La differenza che si può notare tra le prime due figure di archetipi divini, il Re Agrifoglio e il Re Quercia, e le altre due, Cernunnos e Maponos, ovvero il Re dell’Inverno e il Re dell’Estate, è il momento in cui questi re conquistano il favore della Dea e il regno sulla terra. I primi due infatti si combattono durante i solstizi e portano la loro influenza, negativa o positiva, in modo graduale, iniziando proprio nel momento in cui il loro opposto è al pieno della sua potenza, mentre gli altri due si presentano attivamente quando il mondo materiale e quello spirituale sono più vicini e i risvolti delle stagioni sulla terra sono già visibili, a Samhain e a Beltane.

* [RIGHE DA ELABORARE]:

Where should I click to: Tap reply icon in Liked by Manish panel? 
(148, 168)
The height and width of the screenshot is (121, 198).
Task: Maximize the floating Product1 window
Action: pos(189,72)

* [DA FARE]:
1) Restituisci tutte le righe del blocco di dati, identiche, senza cambiare nulla.
2) Riprendi il brano sui re delle stagioni e la Dea e proseguilo dopo la sua ultima frase.
Il brano e le righe sono materiali distinti, da non confondere.

* [RISPOSTE ALL'ESERCIZIO]:
1)
Where should I click to: Tap reply icon in Liked by Manish panel? 
(148, 168)
The height and width of the screenshot is (121, 198).
Task: Maximize the floating Product1 window
Action: pos(189,72)

2)
Questa differenza è tuttavia un punto abbastanza trascurabile e secondario, mentre l’importanza principale va data alle forze opposte, quale che sia il nome che si voglia dar loro, e a ciò che crea il conflitto fra esse e il passaggio dall’una all’altra, interazioni peraltro appartenenti non solo alla terra e ai suoi cicli di fertilità ma anche a noi stessi. Noi, infatti, cercando l’armonia con le piccole e grandi forze del mondo esteriore scopriamo che il nostro mondo interiore non è poi così diverso e che ogni sua parte va apprezzata sempre. Solo così facendo si scoprirà che trovare l’armonia con i cicli della terra può anche avvicinare alla conoscenza e all’armonia dei nostri cicli interiori. Un gran passo per il nostro benessere sia fisico che spirituale.


AGRIFOGLIO



La pianta di Agrifoglio
L'usanza di decorare la casa con ramoscelli di pungitopo e di agrifoglio è una delle più antiche tradizioni. Si credeva che le foglie acuminate e pungenti come armi di difesa avessero il potere di scacciare gli spiriti maligni. I rami di agrifoglio hanno una loro Lstoria. I romani usavano regalarlo agli sposi novelli in segno di augurio e di simpatia. Quando invasero la Britannia, essi stupirono di notare che l'agrifoglio era considerato pianta sacra.
I Druidi appendevano rami di agrifoglio nelle loro abitazioni per onorare con amore gli spiriti della foresta, e dopo di loro questa usanza continuò ad essere rispettata, con l’intento di allontanare sortilegi e fulmini, di propiziare la fertilità degli animali e della terra, e soprattutto la protezione dalle presenze malevole e dalla sfortuna.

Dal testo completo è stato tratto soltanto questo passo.